B51I-07
Global trends and vulnerabilities of mangrove forests
Friday, 18 December 2015: 09:30
2004 (Moscone West)
Marc Simard1, Temilola E Fatoyinbo2, Victor H Rivera-Monroy3, Edward Castaneda3 and Rinku Roy Chowdhury4, (1)NASA Jet Propulsion Laboratory, Pasadena, CA, United States, (2)NASA Goddard Space Flight Center, Greenbelt, MD, United States, (3)Louisiana State University, School of the Coast and the Enivronment, Department of Oceanography and Coastal Sciences, Baton Rouge, LA, United States, (4)Clark University, Geography, Worcester, MA, United States
Abstract:
Mangrove forests are located along Earth’s coastlines and estuaries within tropical and subtropical latitudes. They provide numerous services functioning as an extraordinary carbon sequestration system and serving as habitat and nursery for fish, crustaceans and amphibians. To coastal populations, they provide livelihood, food, lumber and act as an effective protection against tsunamis, storm surges and hurricanes. Their vulnerability to sea level rise is strongly related to their extraordinary ability to accumulate soils, which is in part related to their productivity and therefore canopy structure. As a first step to understand their vulnerability, we seek to understand mangrove dependencies on environmental and geophysical setting. To achieve this, we mapped mangrove canopy height and above ground biomass (AGB) at the Global scale. To identify mangrove forests, existing maps derived from a collection of Landsat data around the 2000 era were used. Using the Shuttle Radar Topography Mission elevation data collected in February of 2000, we produced a Global map of mangrove canopy height.

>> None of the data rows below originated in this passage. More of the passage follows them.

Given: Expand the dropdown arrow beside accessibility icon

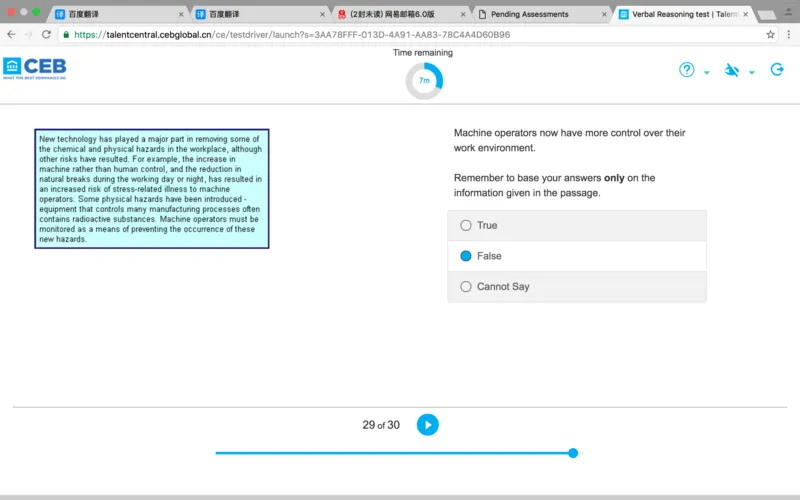Looking at the screenshot, I should (x=752, y=73).
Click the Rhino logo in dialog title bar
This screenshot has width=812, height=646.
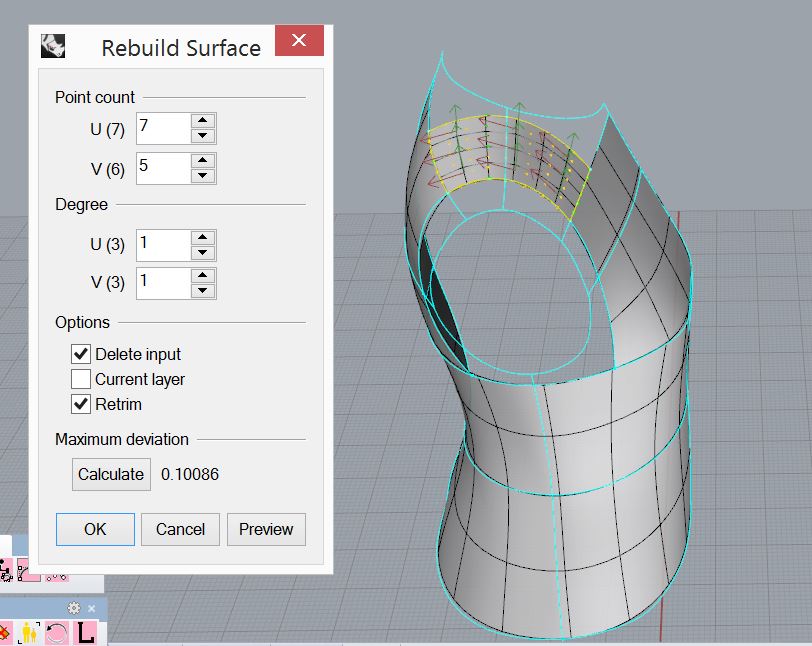tap(53, 46)
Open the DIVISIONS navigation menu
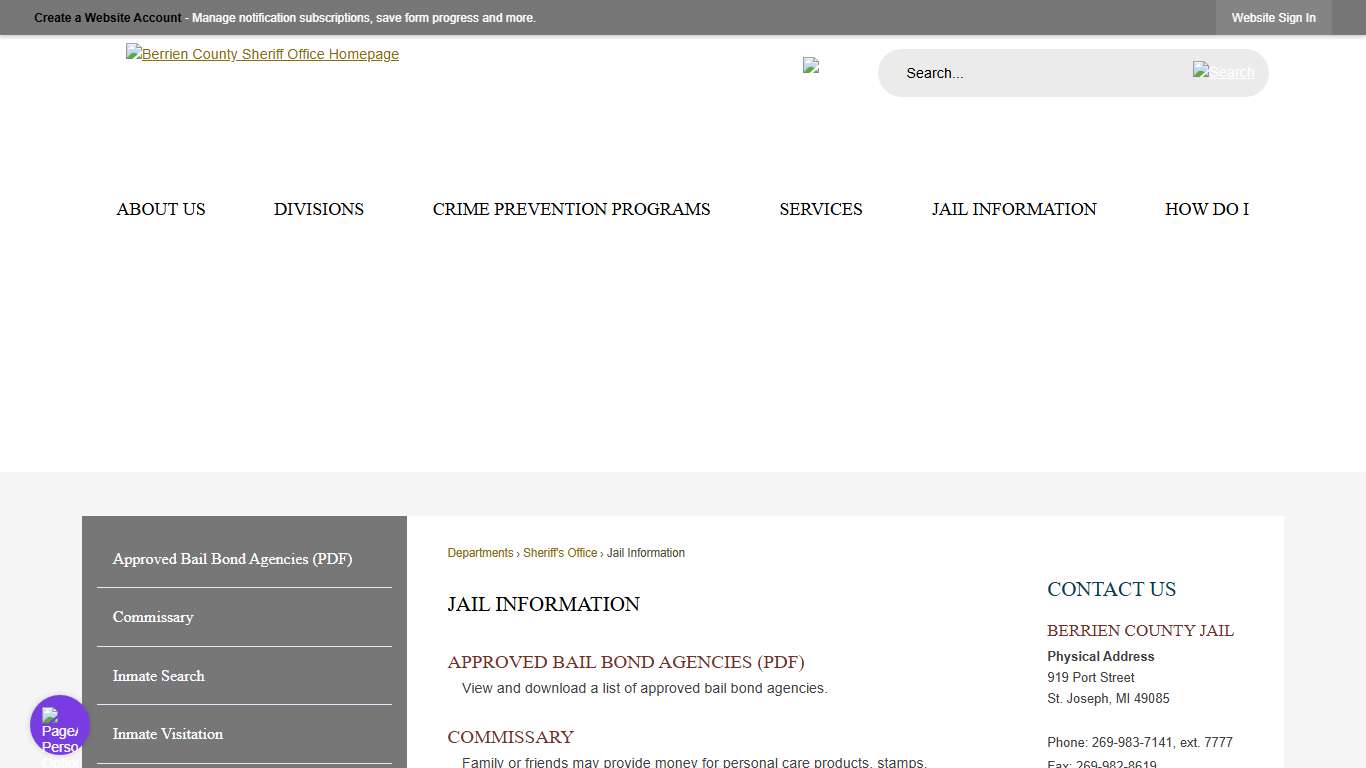1366x768 pixels. [x=318, y=209]
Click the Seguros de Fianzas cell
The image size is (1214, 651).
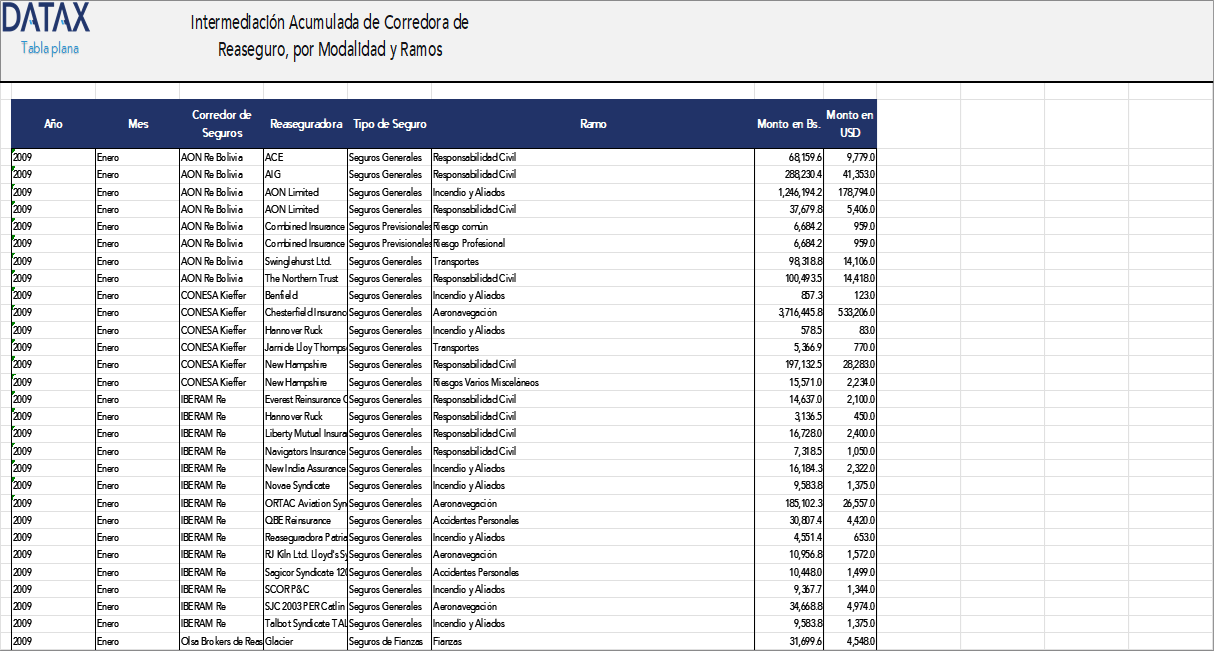386,641
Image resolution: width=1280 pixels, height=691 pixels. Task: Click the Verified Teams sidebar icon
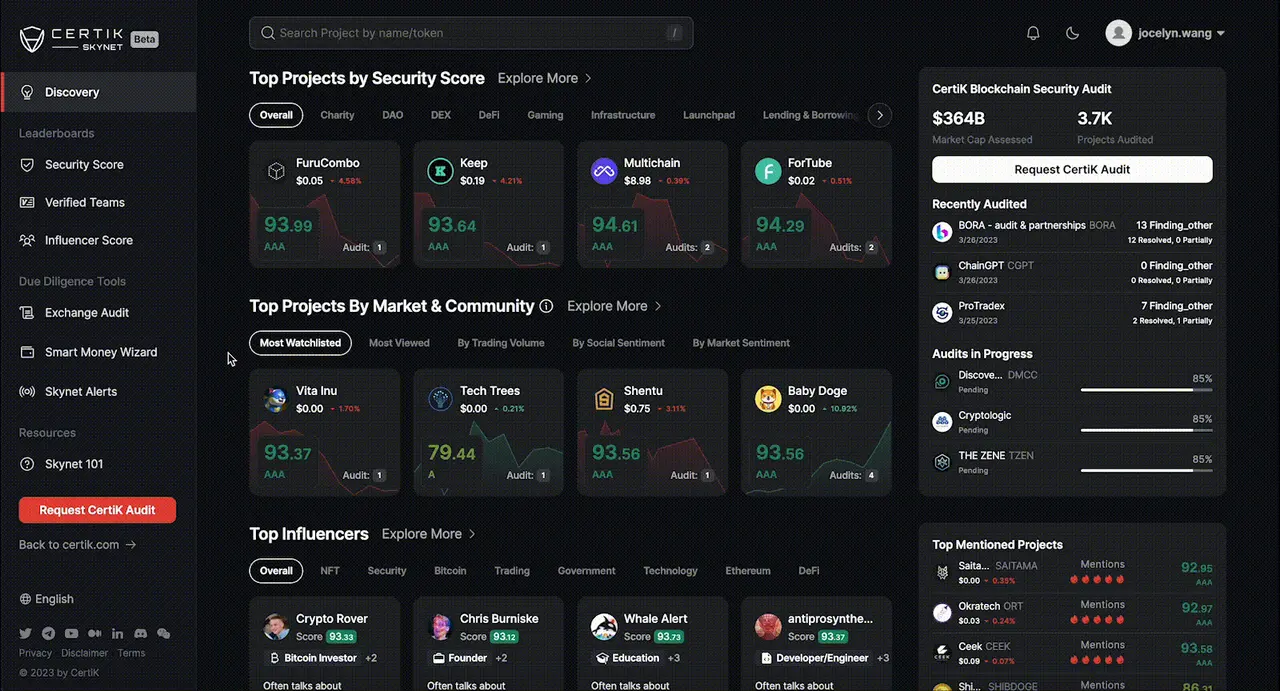27,202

The estimated heights were validated with the ICESat/Geoscience Altimeter System (GLAS) and in situ field data. Most importantly, field data were also used to derive relationships between canopy height and AGB. While the geographical coverage of in situ data is limited, ICESat/GLAS data provided extensive geographical coverage with independent estimates of maximum canopy height. These estimates were used to calibrate SRTM-estimates of height at the Global scale. We found the difference between GLAS RH100 and SRTM resulted from several sources of uncertainty that are difficult to isolate. These include natural variations of canopy structure with time, system errors from GLAS and SRTM, geo-location errors and discrepancies in spatial resolution. The Global canopy height map was trnasormed into AGB using the field-derived allometry. Depending on the scale of analysis and geographical location, accuracies in the order 2 to 4m in height was obtained with AGB accuracies below 20%.